### [PROBLEM TO WORK ON]
Print exactly the lines starting at the one that contains "Image resolution: width=802" and ending at the last line of the listing below.

### [MATERIAL FOR THIS EXERCISE]
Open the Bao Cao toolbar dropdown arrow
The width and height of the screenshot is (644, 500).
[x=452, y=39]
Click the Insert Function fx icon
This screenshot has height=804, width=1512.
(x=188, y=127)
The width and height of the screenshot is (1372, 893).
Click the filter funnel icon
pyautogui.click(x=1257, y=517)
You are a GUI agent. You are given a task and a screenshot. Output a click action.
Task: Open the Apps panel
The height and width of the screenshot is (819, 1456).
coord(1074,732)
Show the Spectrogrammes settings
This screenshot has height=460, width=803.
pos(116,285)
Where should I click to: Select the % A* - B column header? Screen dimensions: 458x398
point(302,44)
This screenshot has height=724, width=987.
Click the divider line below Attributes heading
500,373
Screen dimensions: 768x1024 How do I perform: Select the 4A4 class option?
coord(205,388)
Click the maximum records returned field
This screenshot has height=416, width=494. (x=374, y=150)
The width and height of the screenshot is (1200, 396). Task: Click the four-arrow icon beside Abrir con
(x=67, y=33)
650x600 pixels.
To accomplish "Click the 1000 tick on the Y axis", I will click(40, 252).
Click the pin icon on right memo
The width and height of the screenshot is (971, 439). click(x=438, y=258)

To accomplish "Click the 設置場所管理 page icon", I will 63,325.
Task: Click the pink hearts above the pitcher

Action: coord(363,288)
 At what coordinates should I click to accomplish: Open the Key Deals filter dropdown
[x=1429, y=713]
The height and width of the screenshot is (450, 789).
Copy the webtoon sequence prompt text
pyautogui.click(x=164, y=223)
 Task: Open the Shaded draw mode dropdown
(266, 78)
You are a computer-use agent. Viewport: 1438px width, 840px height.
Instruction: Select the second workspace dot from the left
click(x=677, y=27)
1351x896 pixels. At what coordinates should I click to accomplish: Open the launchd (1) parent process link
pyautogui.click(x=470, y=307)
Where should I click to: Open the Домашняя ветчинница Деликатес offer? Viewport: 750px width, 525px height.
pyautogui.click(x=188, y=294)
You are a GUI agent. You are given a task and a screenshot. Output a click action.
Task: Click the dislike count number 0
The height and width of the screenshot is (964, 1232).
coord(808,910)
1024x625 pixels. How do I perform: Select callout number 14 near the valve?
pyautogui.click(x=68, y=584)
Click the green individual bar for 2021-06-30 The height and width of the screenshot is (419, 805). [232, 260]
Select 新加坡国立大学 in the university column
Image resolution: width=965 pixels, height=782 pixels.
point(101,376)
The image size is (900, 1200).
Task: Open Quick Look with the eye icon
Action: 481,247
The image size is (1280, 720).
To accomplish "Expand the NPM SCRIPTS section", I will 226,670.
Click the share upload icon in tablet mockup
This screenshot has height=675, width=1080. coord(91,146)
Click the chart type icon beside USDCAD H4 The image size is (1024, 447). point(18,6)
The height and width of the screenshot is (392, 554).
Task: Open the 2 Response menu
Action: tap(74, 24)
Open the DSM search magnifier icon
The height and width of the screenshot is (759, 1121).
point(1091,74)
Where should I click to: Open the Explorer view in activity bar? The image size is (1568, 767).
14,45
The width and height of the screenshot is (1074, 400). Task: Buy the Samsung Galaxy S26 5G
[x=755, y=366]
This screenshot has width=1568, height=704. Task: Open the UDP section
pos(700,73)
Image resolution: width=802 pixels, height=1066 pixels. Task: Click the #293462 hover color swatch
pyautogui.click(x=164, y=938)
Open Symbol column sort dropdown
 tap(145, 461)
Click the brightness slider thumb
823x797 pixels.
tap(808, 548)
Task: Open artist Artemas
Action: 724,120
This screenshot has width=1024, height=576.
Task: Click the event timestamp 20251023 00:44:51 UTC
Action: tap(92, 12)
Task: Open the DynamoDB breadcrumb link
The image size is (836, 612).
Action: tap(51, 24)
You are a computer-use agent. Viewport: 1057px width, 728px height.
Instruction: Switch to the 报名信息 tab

### [RESPONSE BELOW]
Image resolution: width=802 pixels, height=1066 pixels. Task: Click the #293462 hover color swatch
pyautogui.click(x=164, y=938)
Open Symbol column sort dropdown
 tap(145, 461)
Click the brightness slider thumb
823x797 pixels.
tap(808, 548)
Task: Open artist Artemas
Action: 724,120
This screenshot has width=1024, height=576.
Task: Click the event timestamp 20251023 00:44:51 UTC
Action: tap(92, 12)
Task: Open the DynamoDB breadcrumb link
The image size is (836, 612).
Action: tap(51, 24)
You are a computer-use agent. Viewport: 1057px width, 728px height.
Instruction: Switch to the 报名信息 tab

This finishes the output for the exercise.